Required action A
Summarize the Disney lodging thread in two sentences.
Required action B
Edit the Disney lodging thread, starting at "If you can get" and ending at "rooms sleep 5.", replacing "pricey" with "expensive".
Required action C
Answer these questions about the Disney lodging thread.
(i) Through what exchange do Susan's Marriott timeshares trade?
(ii) What is the going rental rate per DVC point?
(iii) Which moderate resort does Firepath say they like?

# Advise Needed: Best place to stay with 5 yr old and 3 year old on Disney property



## itrainu (Jun 4, 2020)

Planning a trip with adult children and grand kids in Jan/Feb of 2022. Looking to start initial planning now. We have always stayed at Marriott timeshares when in Orlando, so have zero familiarity with Disney properties. Advise needed as to what would be the best option. Recommendations on Disney timeshares, etc.

Our Marriott timeshares trade through Interval, so I guess trading will not be a option......

Give us your recommendations.....Susan


----------



## Firepath (Jun 4, 2020)

If you can get Saratoga Springs thru an RCI exchange you'll be on Disney Property and be able to use their transportation and free parking, but they are all one BR, sleep 4. I've never had trouble getting SSR in Jan or Feb, even 2 rooms, but things may be different this year. Wherever you stay, have fun! Of regular Disney hotels, I'd choose Contemporary, for easy walk to/from Magic Kingdom and Monorail access, but it's pricey. Moderate resorts, we like Riverside, and some of the rooms sleep 5.


----------



## elaine (Jun 4, 2020)

So, I'm assuming you'll need a 2 BR. You can rent points from an owner or service or book via Disney direct. DVC is per unit/per night points. The minimum for a week's stay in about 250 points at OKW, SSR, AKV. Other DVC are 300+ points. You can google DVC points charts. The going rate for rental is about $13-17 per point. Much more $$$ thru Disney. Trading into DVC via RCI is usually a 1 BR at SSR.  2 units at SSR would be $500 in trade fees, plus $400 DVC fees, plus exchanging 2 prime RCI units.
Allears.net is a great place to see photos of the different DVCs. Each has a different vibe. I am partial to AKV, where I own, but have stayed in most of them. Those ages would love the animals at AKV and the points charts are reasonable. They're all great IMHO and I'd be happy with any. however, the $ saved by staying in your Marriott (have also stayed in most in O) would pay for a lot of WDW tickets, which are $$$$ now as well. We had years of great off-site WDW trips with young kids before buying DVC. Not trying to dissuade you, just letting you know it's a big investment to stay in a 2BR and maybe not "worth it" IMHO, and that's from a DVC owner. We get a 1BR with a family of 5 and that's worked fine for us--but to go to a 2 BR would not have been cost effective over other very nice off-site places, IMHO. We still trade via RCI for Marriotts and HGVC when we need a 2-3 BR at WDW.


----------



## Dean (Jun 4, 2020)

itrainu said:


> Planning a trip with adult children and grand kids in Jan/Feb of 2022. Looking to start initial planning now. We have always stayed at Marriott timeshares when in Orlando, so have zero familiarity with Disney properties. Advise needed as to what would be the best option. Recommendations on Disney timeshares, etc.
> 
> Our Marriott timeshares trade through Interval, so I guess trading will not be a option......

Provided data
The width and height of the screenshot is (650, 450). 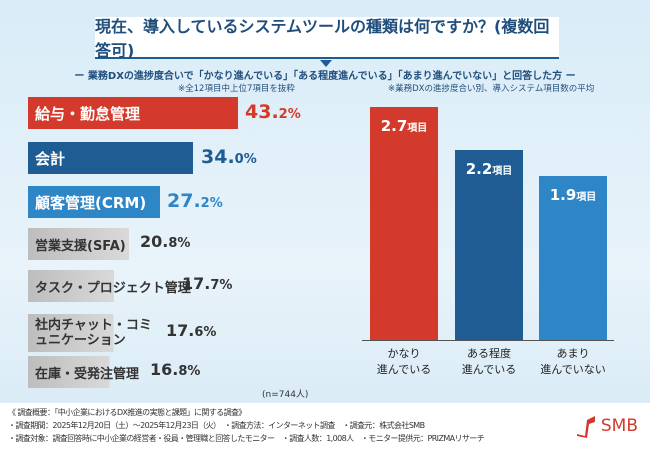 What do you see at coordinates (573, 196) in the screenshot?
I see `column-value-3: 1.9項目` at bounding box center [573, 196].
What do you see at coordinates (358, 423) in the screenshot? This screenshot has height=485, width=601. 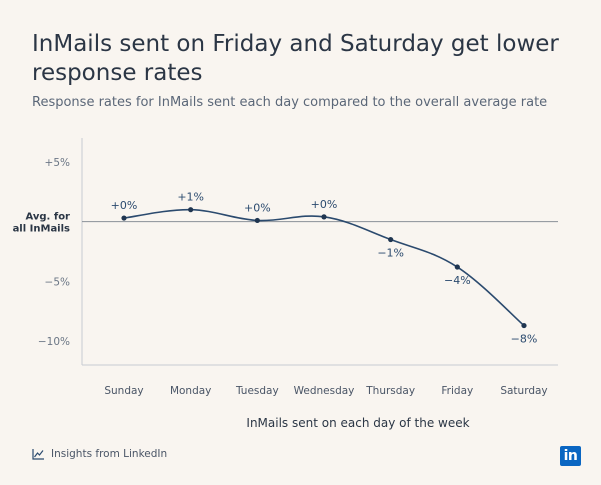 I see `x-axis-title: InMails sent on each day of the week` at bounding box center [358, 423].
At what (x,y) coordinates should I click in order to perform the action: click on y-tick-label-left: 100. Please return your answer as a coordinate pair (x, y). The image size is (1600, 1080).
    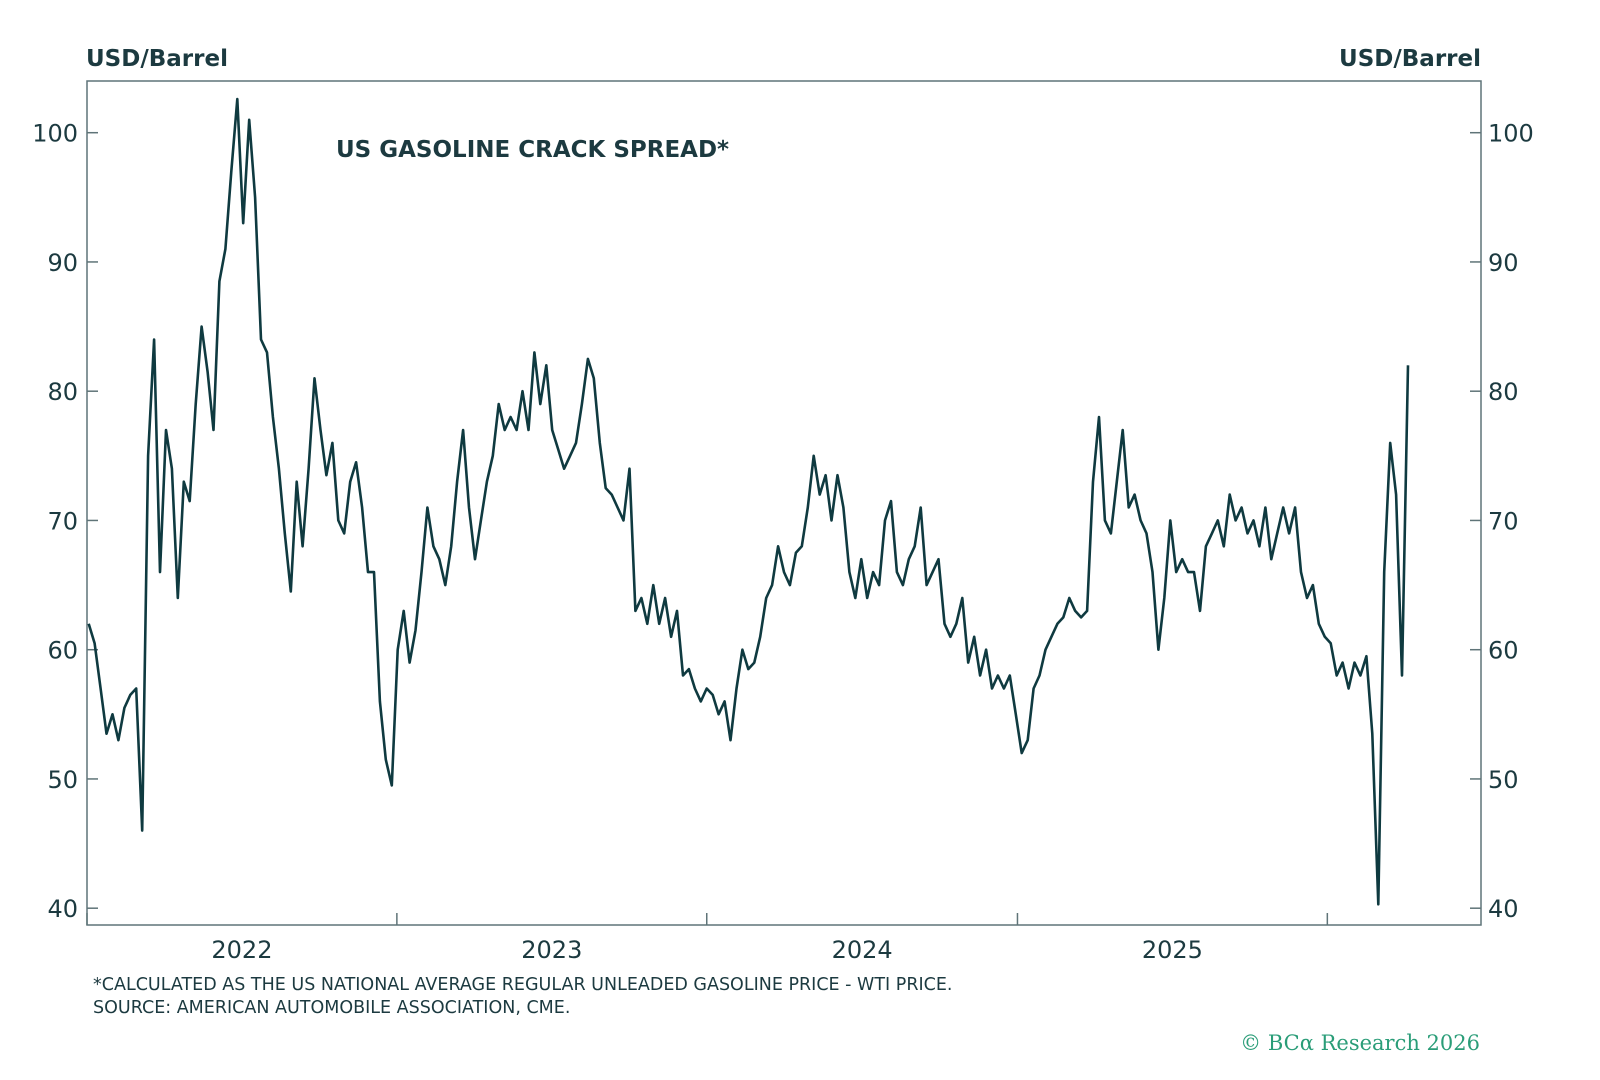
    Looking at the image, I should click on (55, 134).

Answer space A
A poster named Susan asks for advice on where to stay on Disney property in January or February 2022 with adult children and grandchildren, having always used Marriott timeshares that trade through Interval. Replies suggest Saratoga Springs through an RCI exchange or the Contemporary and Riverside hotels, and a DVC owner explains renting points and warns that a two-bedroom may not be cost effective compared with nice off-site places.

Answer space B
If you can get Saratoga Springs thru an RCI exchange you'll be on Disney Property and be able to use their transportation and free parking, but they are all one BR, sleep 4. I've never had trouble getting SSR in Jan or Feb, even 2 rooms, but things may be different this year. Wherever you stay, have fun! Of regular Disney hotels, I'd choose Contemporary, for easy walk to/from Magic Kingdom and Monorail access, but it's expensive. Moderate resorts, we like Riverside, and some of the rooms sleep 5.

Answer space C
(i) Interval
(ii) About $13-17 per point
(iii) Riverside